Dissenting Opinion
Saylor, J.,December 20, 1957. — I dissent from that part of the opinion of the court en banc which holds that market value and not book value is to be employed in computing the number of shares to be distributed. I agree with the majority that this question was not presented in Arrott Estate, 383 Pa. 228 (1955), and expressly so stated in my adjudication, noting that “while Arrott Estate . . . did not involve a decision on this point, the opinion in that case *74is relevant”. For the reasons stated in the adjudication I still consider that opinion to be relevant. At page 232 thereof the Supreme Court quoted with approval Baird’s Estate, 299 Pa. 39:
“ ‘We have stated indiscriminately in our decisions that intact value is actual, intrinsic, liquidating or book value, but the customary standard of measurement used in the cases is book value. The prima facie standard of measurement of intact value of trust estates, the income of which is to be paid to a beneficiary, with remainder over, is the book value; and this standard remains fixed unless it can be established that the elements making up the book value are not true values . . .’ ”. (Italics supplied by the Supreme Court.)
In my adjudication Baird’s Estate, 299 Pa. 39, 42 (1930), was also quoted for the proposition that “market value has been eliminated as a standard of measurement”. Also cited were Packer’s Estate (No. 1), 291 Pa. 194, 197 (1927), and Moss’s Appeal, 83 Pa. 264, 271 (1877).
In the latter case Mr. Justice Paxson said, page 271:
“Market values are well enough upon a question of distribution, where the parties are about to realize; but upon a question of values between life-tenants and remaindermen, a judicial decree should go down through the shifting sands of the stock market until it reaches the solid rock of actual values. The application of any other rule might work serious injustice.”
Up to this moment the Supreme Court of Pennsylvania has consistently declared that book value is the proper standard. There does not appear to be any qualification in that court’s statement of the rule which would justify a departure therefrom at this time.
The argument has been made by the learned authors quoted approvingly in the majority opinion that the *75adoption of book value results in a comparison of cabbages with kings. In Arrott Estate it was claimed that the conclusion actually reached by the court would cause an absurd and unjust result because it would contrast apples with oranges and peaches with lemons.

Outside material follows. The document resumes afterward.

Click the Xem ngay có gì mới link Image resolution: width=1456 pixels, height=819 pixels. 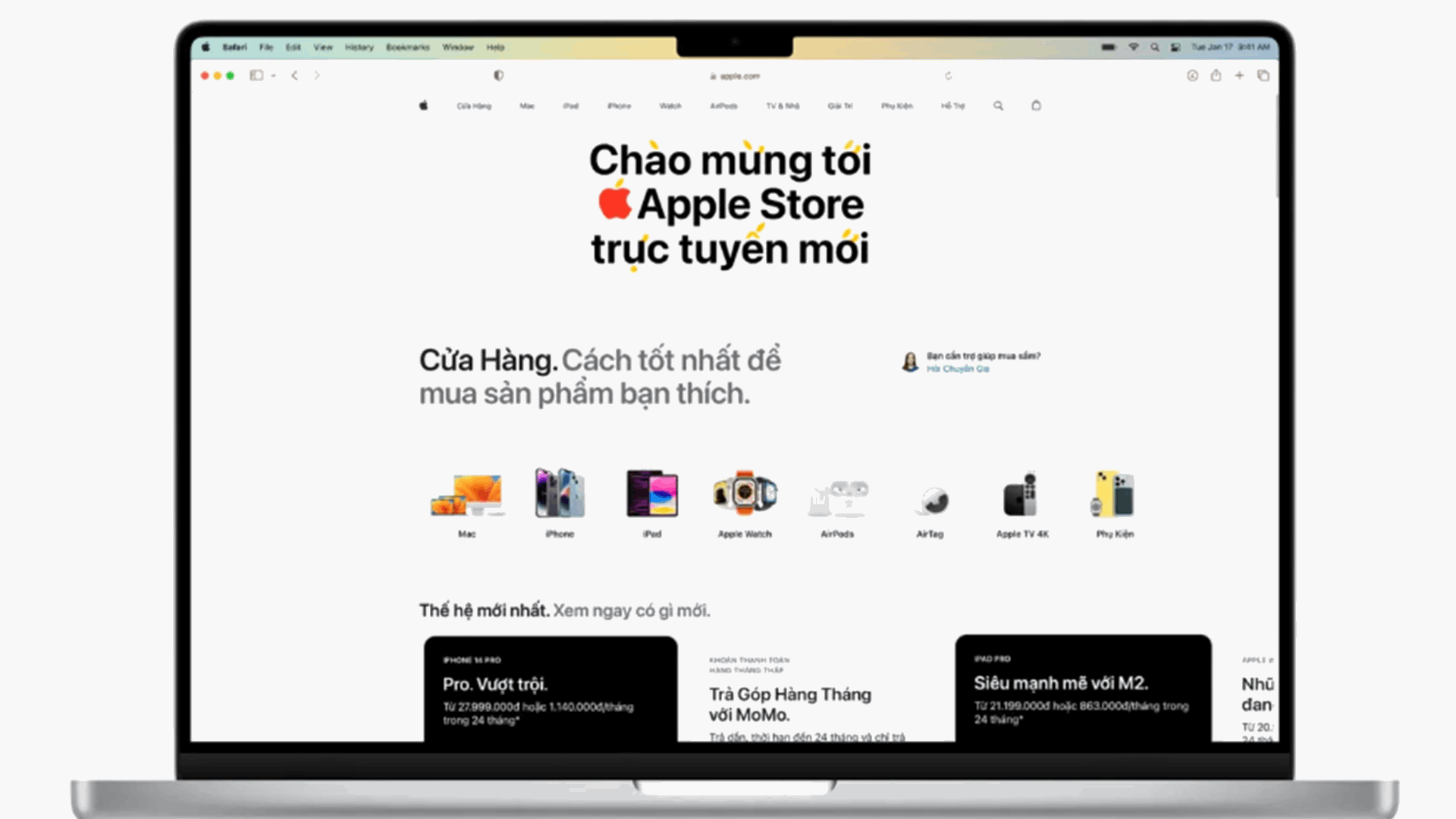click(632, 610)
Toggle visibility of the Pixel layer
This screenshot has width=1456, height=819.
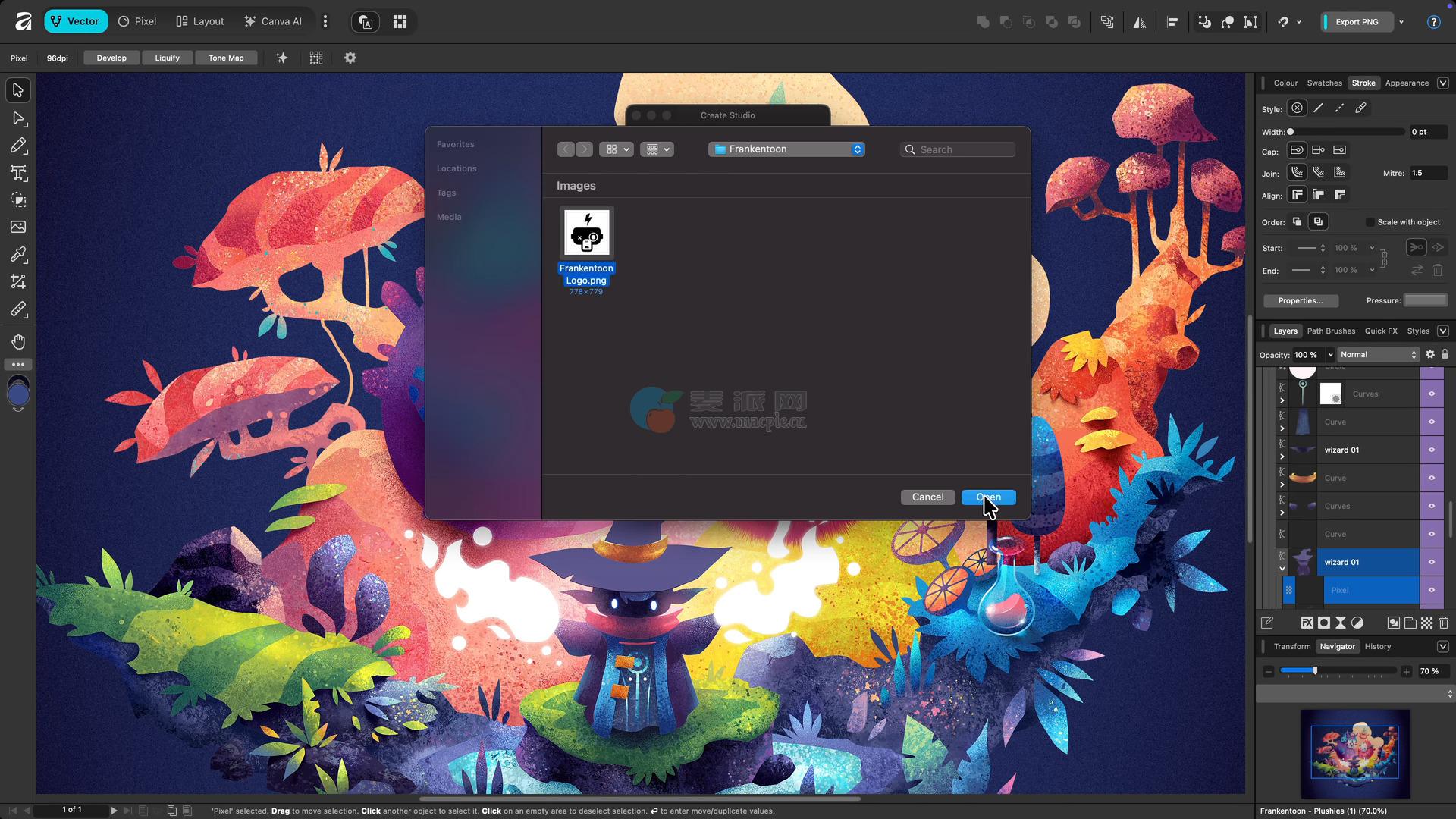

Arrott Estate rejected the force of similes because the court is not concerned with matching pairs whatever the diversity of the components but with finding the present value. The dollars which in the instant case were transmuted into stock by capitalization and are now to be allocated to the life tenants were not purchased in the market place; nor were the shares of stock representing those dollars purchased there. The question is only what is the value of those shares of stock.
Concededly there is much merit favoring the view of the majority. However, the appellate cases decided to date warrant adherence to the rule that book value must be used!
Harvey Estate
Klein, P. J., December 20, 1957. — R. Wistar Harvey died in 1939, leaving a will, which provided for payment of income to four designated individuals for life, with remainders over upon the termination of the trust to the Pennsylvania Hospital and the Philadelphia Museum of Art.
All of the questions raised by the exceptions arise from transactions involving shares of common stock owned by decedent when he died and retained by the trustees in the trust portfolio.
The first problem involves stock of the General Electric Company. In 1954, the corporation recapitalized its common stock and issued three new shares in exchange for each old share. In order to supply the capi*76tal needed to support the new issue, the company-transferred on its books $252,000,000 from the earned surplus account to the capital stock account.
Counsel for the remainder interests contend that such a stock split, supported by capitalization of earned surplus, is not an occasion warranting an apportionment. The auditing judge concluded that it is. We are in full accord with this ruling. This precise question was discussed at considerable length in Cunningham Estate, supra, in an opinion filed of even date herewith. It is not necessary for us to repeat here what has been said in that case.
Decedent also died possessed of certain shares of the common stock of Insurance Company of North America and Fire Association of Philadelphia. These companies, in the conduct of their business since decedent’s death, engaged in several transactions which the parties in interest in the present case agree by stipulation are occasions warranting apportionments.
The auditing judge ruled, and we agree with him, that the unrealized appreciation on the investments held by the two companies are not to be included within the category of “earnings” subject to apportionment. We are also in accord with his ruling that this unrealized appreciation must nevertheless be included in determining the value of the stock to be distributed to the life tenant. Any apparent inconsistency between these two conclusions has been fully explained by the auditing judge in his discussion of the question in the adjudication.
The exceptions are all dismissed and the adjudication, as modified by the supplemental adjudication, is confirmed absolutely.